Total global liquids inventories are estimated to have grown by 2.3 million barrels per day (b/d) through the first seven months of 2015, the highest level of inventory builds through July of any year since 1998.

EIA estimates global consumption of petroleum and other liquids grew by 1.1 million b/d in 2014, averaging 92.4 million b/d for the year.

Through July 2015, global liquids consumption has grown by an additional 1.2 million b/d while global production of petroleum and other liquids has been higher, growing by 2.3 million b/d in 2014, averaging 93.3 million b/d for the year, and increasing by an estimated additional 2.9 million b/d through July 2015.

Although the annual increases in global crude oil and liquids production have been similar, the sources of supply have been different.

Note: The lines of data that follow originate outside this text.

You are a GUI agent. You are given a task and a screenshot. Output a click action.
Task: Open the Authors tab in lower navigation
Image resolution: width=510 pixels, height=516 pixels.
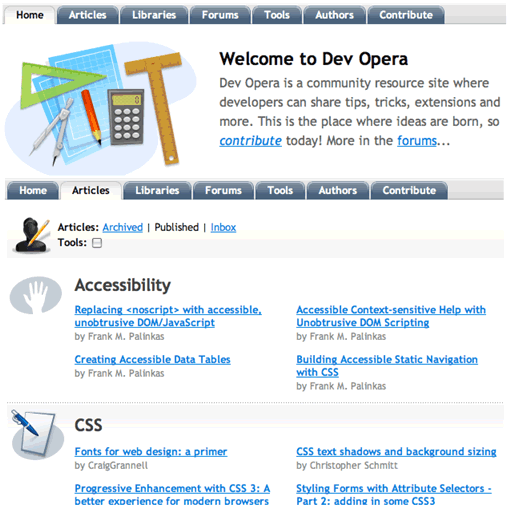coord(338,190)
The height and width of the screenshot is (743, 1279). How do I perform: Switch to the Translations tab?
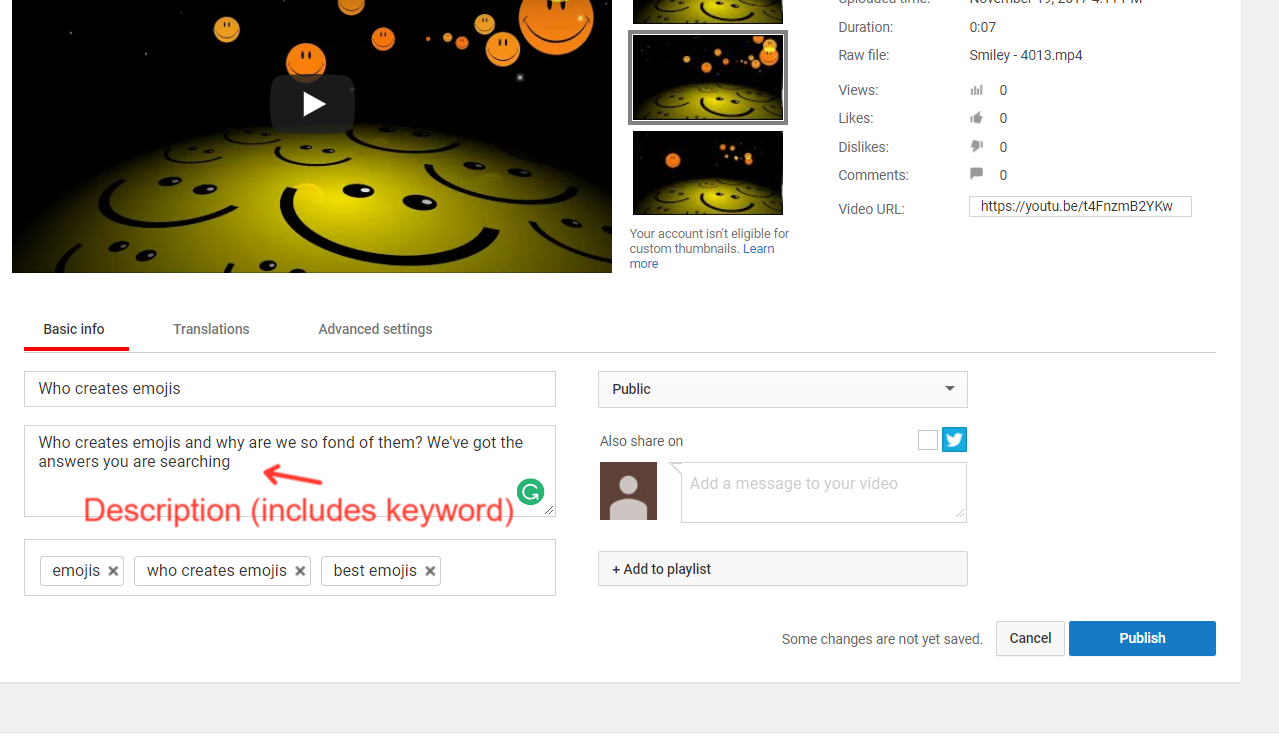point(211,329)
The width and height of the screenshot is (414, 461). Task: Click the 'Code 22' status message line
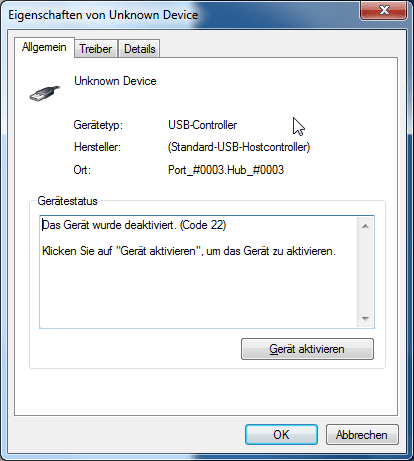[134, 225]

In 2014, most global liquids production growth was from countries outside of the Organization of the Petroleum Exporting Countries (OPEC), particularly the United States, while production from OPEC actually fell.

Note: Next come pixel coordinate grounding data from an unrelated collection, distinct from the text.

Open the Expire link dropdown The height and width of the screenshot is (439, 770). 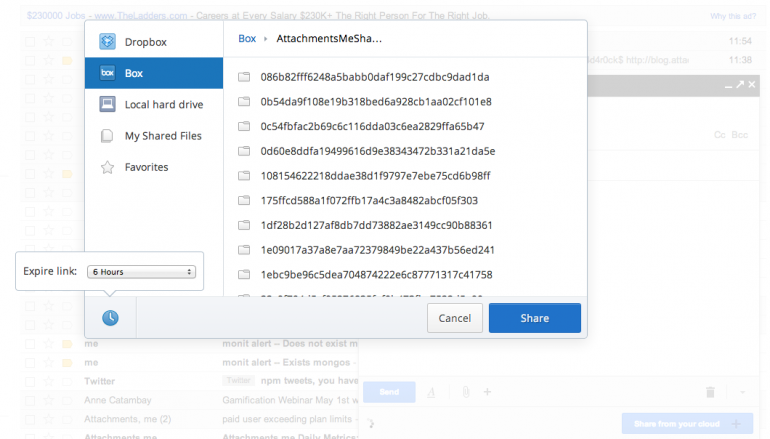tap(141, 271)
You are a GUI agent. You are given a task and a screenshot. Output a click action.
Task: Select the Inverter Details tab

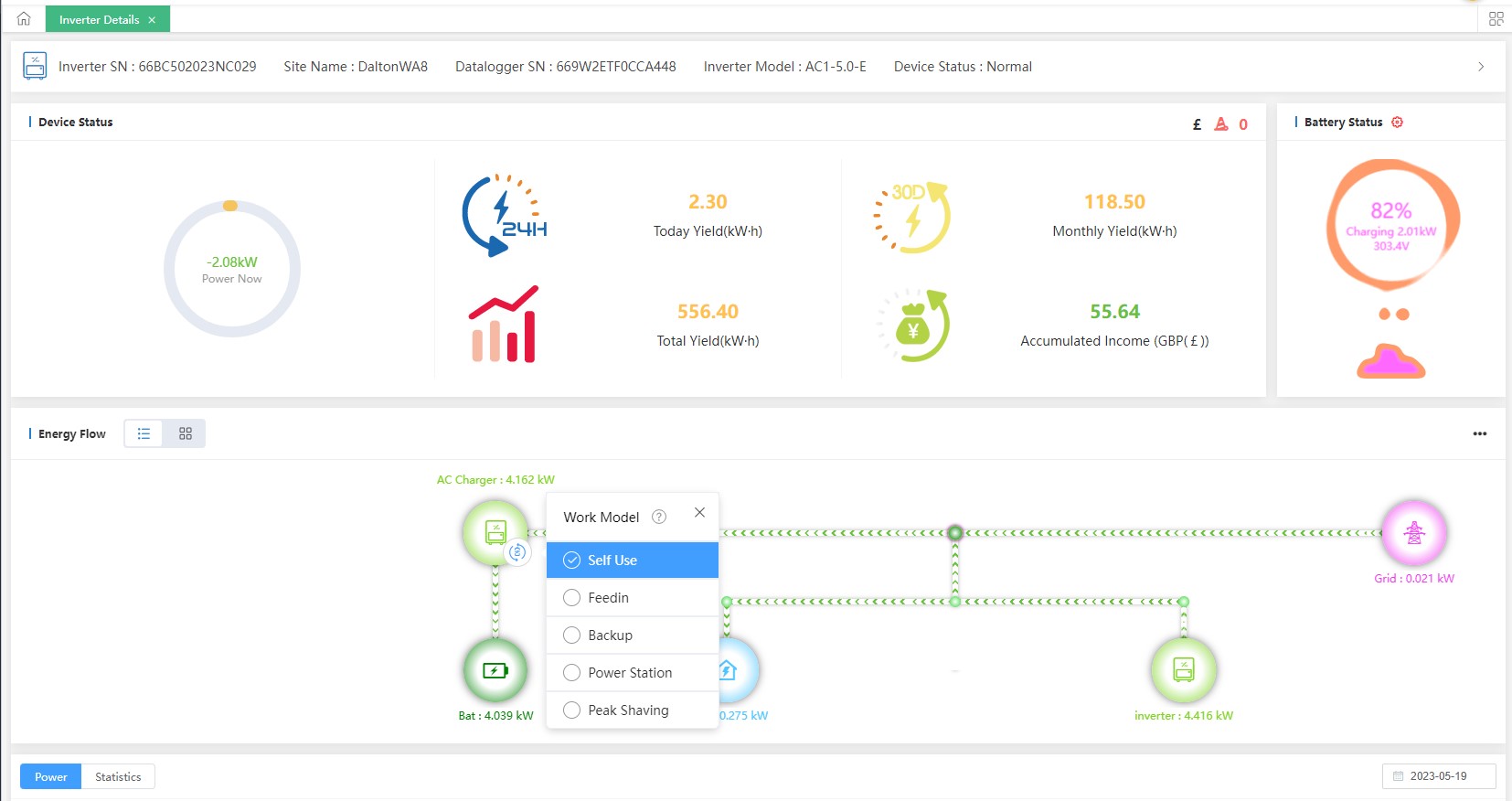(99, 20)
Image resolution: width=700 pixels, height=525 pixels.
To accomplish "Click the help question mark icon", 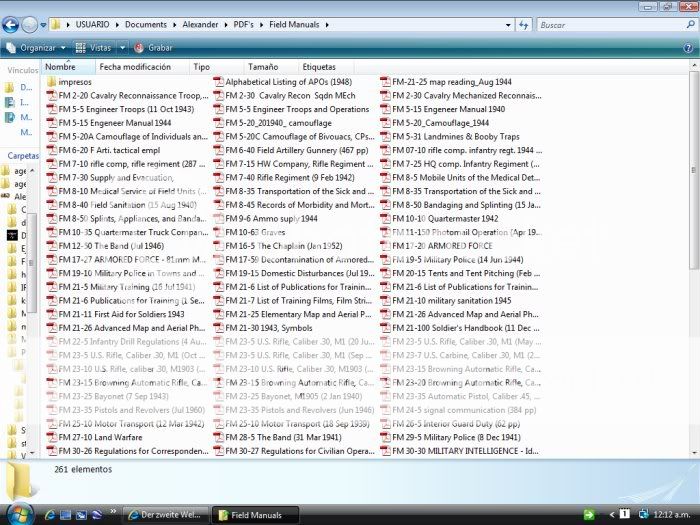I will coord(686,47).
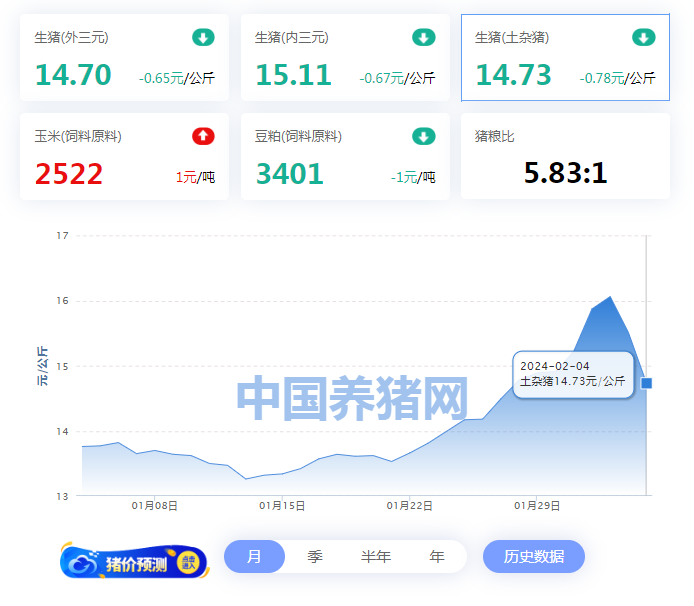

In contrast, growth thus far in 2015 has come from both OPEC and non-OPEC countries.

Through the first seven months, EIA estimates that non-OPEC petroleum and other liquids production has grown by an average of 2.0 million b/d, while OPEC liquids production is estimated to have grown by 0.9 million b/d over the same period.

In the August Short-Term Energy Outlook (STEO), EIA forecasts that falling crude oil production in the United States in response to lower oil prices will help moderate oil inventory builds in the coming months, leading to slightly higher expected prices.

The pace of inventory accumulation is expected to slow from more than 2.0 million b/d currently to 1.5 million b/d in the fourth quarter of 2015, and to drop below a 1.0 million b/d build in 2016.

Expectations for a continuation in this trend should be reflected in increasing Brent crude oil spot prices, which are forecast in STEO to increase from an average of $51/b in the fourth quarter of this year to an average of $59/b in 2016.